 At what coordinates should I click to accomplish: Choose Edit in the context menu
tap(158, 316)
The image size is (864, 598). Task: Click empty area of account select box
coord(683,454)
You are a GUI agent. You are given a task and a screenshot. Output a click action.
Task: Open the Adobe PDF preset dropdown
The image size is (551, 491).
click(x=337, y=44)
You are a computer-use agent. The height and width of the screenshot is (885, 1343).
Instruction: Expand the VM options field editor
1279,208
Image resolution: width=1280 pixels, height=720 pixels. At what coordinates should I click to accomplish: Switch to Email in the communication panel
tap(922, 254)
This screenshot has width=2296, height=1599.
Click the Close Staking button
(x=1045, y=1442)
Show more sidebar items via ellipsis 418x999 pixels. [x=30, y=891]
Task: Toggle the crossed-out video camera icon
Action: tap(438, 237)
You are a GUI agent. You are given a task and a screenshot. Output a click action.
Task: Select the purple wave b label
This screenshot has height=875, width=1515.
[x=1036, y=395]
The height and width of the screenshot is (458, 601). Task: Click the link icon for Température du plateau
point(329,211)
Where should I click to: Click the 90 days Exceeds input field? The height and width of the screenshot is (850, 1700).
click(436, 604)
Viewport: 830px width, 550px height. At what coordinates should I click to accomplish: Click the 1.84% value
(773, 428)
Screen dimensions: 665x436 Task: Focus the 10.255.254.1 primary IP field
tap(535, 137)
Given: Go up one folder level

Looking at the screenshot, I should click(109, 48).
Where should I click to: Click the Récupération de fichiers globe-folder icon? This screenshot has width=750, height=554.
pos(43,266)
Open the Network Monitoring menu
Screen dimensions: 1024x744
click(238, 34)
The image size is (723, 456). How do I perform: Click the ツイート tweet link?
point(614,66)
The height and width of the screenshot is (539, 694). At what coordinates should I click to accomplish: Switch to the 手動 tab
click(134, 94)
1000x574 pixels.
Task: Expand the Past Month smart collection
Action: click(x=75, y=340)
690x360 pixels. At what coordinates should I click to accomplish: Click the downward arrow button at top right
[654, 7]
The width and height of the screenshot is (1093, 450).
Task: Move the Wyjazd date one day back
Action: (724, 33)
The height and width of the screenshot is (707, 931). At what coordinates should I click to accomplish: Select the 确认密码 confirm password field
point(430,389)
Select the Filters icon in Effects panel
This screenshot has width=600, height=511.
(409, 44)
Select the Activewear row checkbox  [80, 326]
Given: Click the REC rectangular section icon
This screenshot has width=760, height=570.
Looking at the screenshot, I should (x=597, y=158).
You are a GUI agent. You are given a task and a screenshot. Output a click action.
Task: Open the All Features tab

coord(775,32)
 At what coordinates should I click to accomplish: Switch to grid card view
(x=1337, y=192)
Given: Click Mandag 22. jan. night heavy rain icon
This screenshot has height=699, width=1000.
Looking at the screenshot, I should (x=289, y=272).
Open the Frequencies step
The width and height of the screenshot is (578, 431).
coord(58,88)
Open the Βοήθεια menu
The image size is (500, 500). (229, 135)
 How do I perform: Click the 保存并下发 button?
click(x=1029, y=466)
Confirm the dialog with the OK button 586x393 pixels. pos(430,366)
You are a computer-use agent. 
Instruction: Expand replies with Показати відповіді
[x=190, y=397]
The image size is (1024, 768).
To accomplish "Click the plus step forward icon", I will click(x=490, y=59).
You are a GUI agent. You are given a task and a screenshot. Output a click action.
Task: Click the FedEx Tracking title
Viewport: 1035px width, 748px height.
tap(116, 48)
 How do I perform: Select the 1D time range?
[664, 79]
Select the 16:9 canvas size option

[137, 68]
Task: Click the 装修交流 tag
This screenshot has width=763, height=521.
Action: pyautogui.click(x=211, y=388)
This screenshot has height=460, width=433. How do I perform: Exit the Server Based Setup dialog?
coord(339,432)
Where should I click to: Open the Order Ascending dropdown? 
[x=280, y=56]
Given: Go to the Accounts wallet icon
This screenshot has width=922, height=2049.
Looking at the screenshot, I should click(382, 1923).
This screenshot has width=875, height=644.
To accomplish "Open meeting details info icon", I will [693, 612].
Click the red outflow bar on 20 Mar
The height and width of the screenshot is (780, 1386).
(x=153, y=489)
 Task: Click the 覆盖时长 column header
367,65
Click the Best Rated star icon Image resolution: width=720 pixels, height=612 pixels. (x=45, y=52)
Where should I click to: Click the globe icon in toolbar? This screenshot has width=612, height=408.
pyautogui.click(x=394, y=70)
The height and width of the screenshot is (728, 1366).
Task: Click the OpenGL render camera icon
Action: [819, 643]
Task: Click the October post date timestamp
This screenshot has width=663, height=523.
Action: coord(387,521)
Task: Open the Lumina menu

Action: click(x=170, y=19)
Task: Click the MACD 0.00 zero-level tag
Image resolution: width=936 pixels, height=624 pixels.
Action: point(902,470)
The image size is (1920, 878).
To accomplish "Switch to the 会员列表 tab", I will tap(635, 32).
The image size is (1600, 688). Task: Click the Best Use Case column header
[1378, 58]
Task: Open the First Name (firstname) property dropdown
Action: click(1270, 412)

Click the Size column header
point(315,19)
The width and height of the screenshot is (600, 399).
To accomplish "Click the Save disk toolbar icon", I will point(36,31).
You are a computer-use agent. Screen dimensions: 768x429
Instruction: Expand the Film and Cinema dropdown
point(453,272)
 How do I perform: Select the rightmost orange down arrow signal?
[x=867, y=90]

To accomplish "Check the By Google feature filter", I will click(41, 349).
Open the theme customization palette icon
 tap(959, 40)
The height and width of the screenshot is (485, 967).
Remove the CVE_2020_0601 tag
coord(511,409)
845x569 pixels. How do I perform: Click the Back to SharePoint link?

- **WORK INSTRUCTIONS**
Using the entries above, return each line in which the word "step" occurs.

- **EXERCISE RESULT**
Open the Frequencies step
To accomplish "Click the plus step forward icon", I will click(x=490, y=59).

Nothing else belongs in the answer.